日本の美が羽ばたく。Kバレエカンパニー『マダム・バタフライ』公開リハーサル
そしてまず公開されたのは、バタフライ(矢内千夏)とピンカートン(堀内將平)が初夜を迎えるパ・ド・ドゥ。直前には、バタフライの改宗に怒った伯父ボンゾウが乗り込んできて、結婚式を台無しにしたところだ。哀しみや不安を湛えて正座するバタフライを、ピンカートンはいたわるように後ろからそっと抱きしめる。その優しい求愛に、バタフライの表情も徐々にほぐれていく。ピンカートンにリフトされ、ひらひらと手を羽ばたかせるバタフライ。やがて愛の喜びの中、バタフライはピンカートンに肩を抱かれ、奥へと消えていく。15歳のバタフライの可憐さと心の繊細な移ろいを、余すところなく踊る矢内。堀内演じるピンカートンの紳士ぶりも印象的だ。

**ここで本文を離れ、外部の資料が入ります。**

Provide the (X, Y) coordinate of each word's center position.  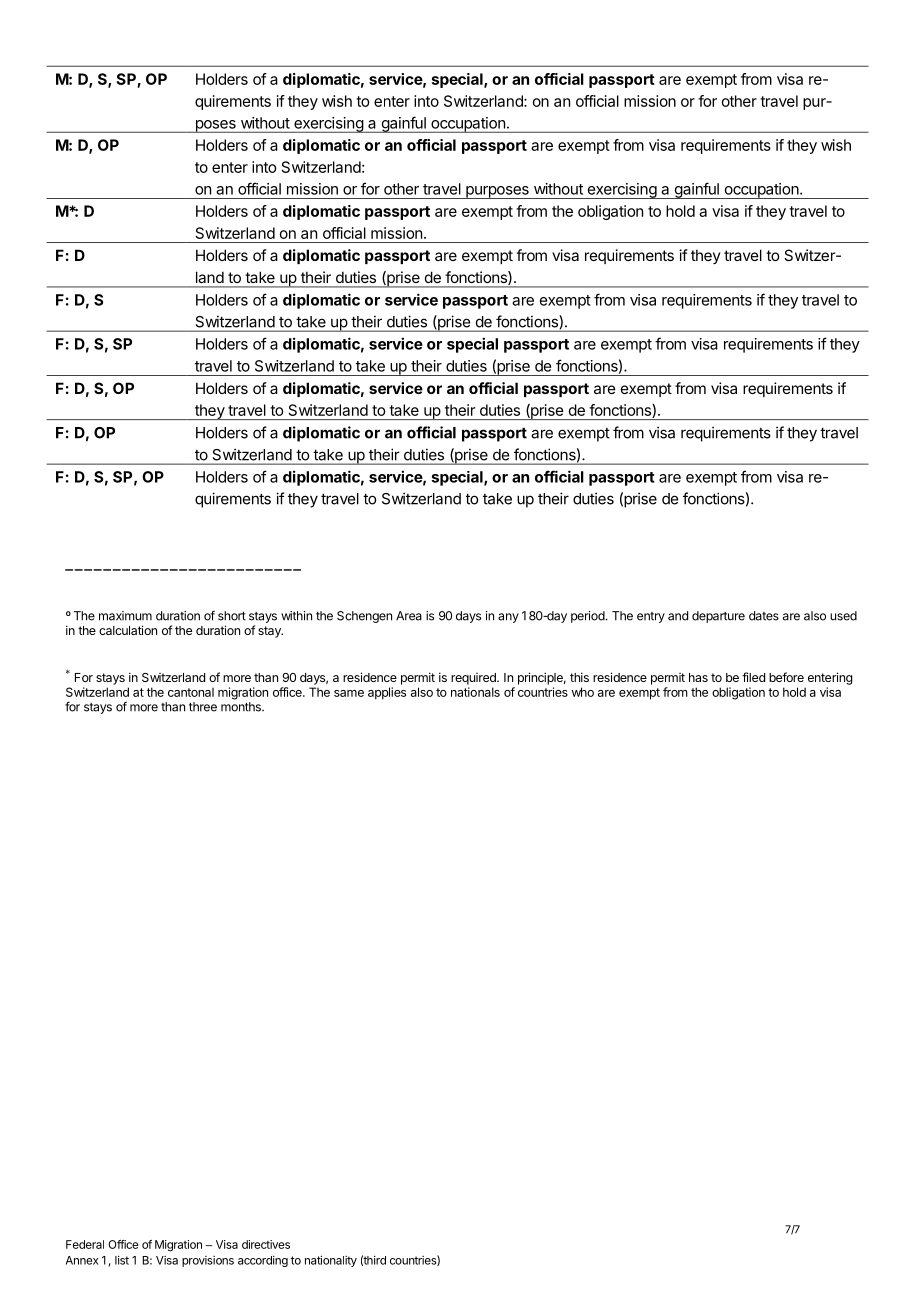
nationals (475, 692)
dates (764, 616)
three (203, 707)
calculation (128, 630)
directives (266, 1244)
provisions (208, 1261)
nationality (331, 1261)
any (508, 618)
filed (753, 677)
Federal (85, 1244)
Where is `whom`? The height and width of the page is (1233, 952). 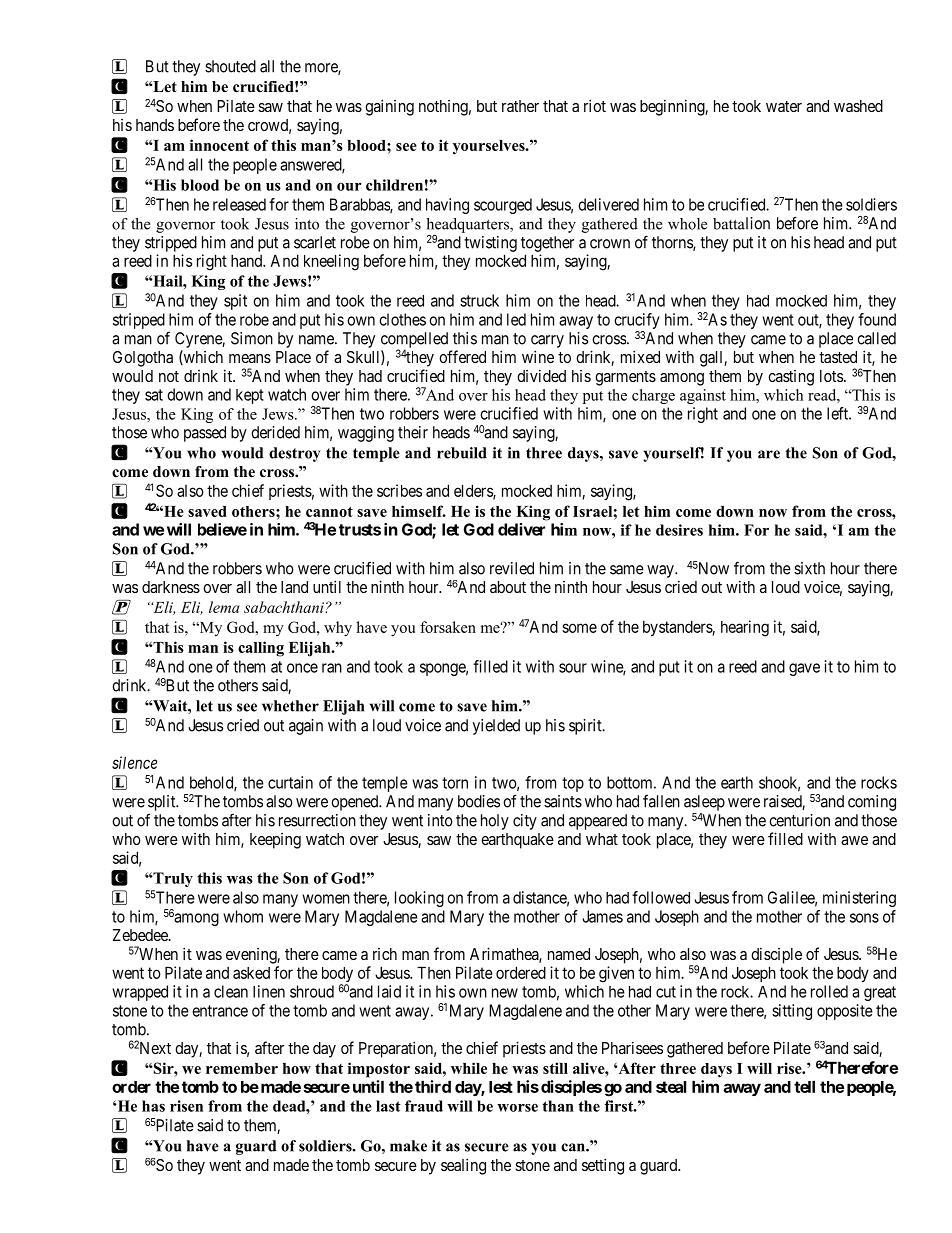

続いて披露されたのは、花魁道中。熊川は、ピンカートンとバタフライの出会いの場として遊郭の場面を作った。色とりどりの扇を立体的にひらめかせる女性達。その中央に立つのが、山田蘭演じる花魁だ。笑顔を見せない彼女の表情は憂いを帯び、冒頭で熊川が語った写真を思い起こさせる。女性達の艶やかな色香にすっかり当てられてしまった様子のピンカートン。ダメ押しのように、花魁は彼に流し目をするのだった。
日本的な所作を学ぶため、日本舞踊や歌舞伎の映像を参考にしたという矢内はパ・ド・ドゥについて「心の中では色々な感情が渦巻いているのですが、感情をぐっとこらえることで伝えられるものもあるのではないかと思って演じています」。